WHAT TO WORK ON → Reproduce the data exactly. Omit no record.

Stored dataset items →
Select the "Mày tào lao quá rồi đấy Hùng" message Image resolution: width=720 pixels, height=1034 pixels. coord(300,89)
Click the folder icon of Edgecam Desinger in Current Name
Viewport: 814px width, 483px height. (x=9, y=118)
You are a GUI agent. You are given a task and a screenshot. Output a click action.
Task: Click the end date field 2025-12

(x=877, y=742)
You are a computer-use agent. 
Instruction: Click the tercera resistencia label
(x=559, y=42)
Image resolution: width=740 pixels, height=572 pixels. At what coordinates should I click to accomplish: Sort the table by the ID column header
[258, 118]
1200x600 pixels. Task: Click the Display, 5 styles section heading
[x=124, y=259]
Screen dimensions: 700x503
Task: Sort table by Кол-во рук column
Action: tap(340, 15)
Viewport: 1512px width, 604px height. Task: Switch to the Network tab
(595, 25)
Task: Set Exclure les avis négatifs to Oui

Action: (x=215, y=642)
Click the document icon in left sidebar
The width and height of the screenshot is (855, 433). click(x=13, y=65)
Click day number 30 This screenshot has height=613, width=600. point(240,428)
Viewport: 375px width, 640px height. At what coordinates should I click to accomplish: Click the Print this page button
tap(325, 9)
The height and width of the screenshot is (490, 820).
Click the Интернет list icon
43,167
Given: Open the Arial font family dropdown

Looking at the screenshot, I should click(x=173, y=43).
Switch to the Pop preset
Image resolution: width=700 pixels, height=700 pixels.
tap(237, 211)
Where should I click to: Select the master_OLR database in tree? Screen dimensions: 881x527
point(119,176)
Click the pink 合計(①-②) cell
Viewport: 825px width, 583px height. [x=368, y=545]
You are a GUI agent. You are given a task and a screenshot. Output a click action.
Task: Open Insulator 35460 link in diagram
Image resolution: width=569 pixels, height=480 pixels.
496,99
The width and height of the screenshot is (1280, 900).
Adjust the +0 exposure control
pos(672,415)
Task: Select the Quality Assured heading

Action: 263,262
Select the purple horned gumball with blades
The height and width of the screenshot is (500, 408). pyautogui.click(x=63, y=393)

EXERCISE SOLUTION →
Select the "Mày tào lao quá rồi đấy Hùng" message Image resolution: width=720 pixels, height=1034 pixels. coord(300,89)
Click the folder icon of Edgecam Desinger in Current Name
Viewport: 814px width, 483px height. (x=9, y=118)
You are a GUI agent. You are given a task and a screenshot. Output a click action.
Task: Click the end date field 2025-12

(x=877, y=742)
You are a computer-use agent. 
Instruction: Click the tercera resistencia label
(x=559, y=42)
Image resolution: width=740 pixels, height=572 pixels. At what coordinates should I click to accomplish: Sort the table by the ID column header
[258, 118]
1200x600 pixels. Task: Click the Display, 5 styles section heading
[x=124, y=259]
Screen dimensions: 700x503
Task: Sort table by Кол-во рук column
Action: tap(340, 15)
Viewport: 1512px width, 604px height. Task: Switch to the Network tab
(595, 25)
Task: Set Exclure les avis négatifs to Oui

Action: (x=215, y=642)
Click the document icon in left sidebar
The width and height of the screenshot is (855, 433). click(x=13, y=65)
Click day number 30 This screenshot has height=613, width=600. point(240,428)
Viewport: 375px width, 640px height. At what coordinates should I click to accomplish: Click the Print this page button
tap(325, 9)
The height and width of the screenshot is (490, 820).
Click the Интернет list icon
43,167
Given: Open the Arial font family dropdown

Looking at the screenshot, I should click(x=173, y=43).
Switch to the Pop preset
Image resolution: width=700 pixels, height=700 pixels.
tap(237, 211)
Where should I click to: Select the master_OLR database in tree? Screen dimensions: 881x527
point(119,176)
Click the pink 合計(①-②) cell
Viewport: 825px width, 583px height. [x=368, y=545]
You are a GUI agent. You are given a task and a screenshot. Output a click action.
Task: Open Insulator 35460 link in diagram
Image resolution: width=569 pixels, height=480 pixels.
496,99
The width and height of the screenshot is (1280, 900).
Adjust the +0 exposure control
pos(672,415)
Task: Select the Quality Assured heading

Action: 263,262
Select the purple horned gumball with blades
The height and width of the screenshot is (500, 408). pyautogui.click(x=63, y=393)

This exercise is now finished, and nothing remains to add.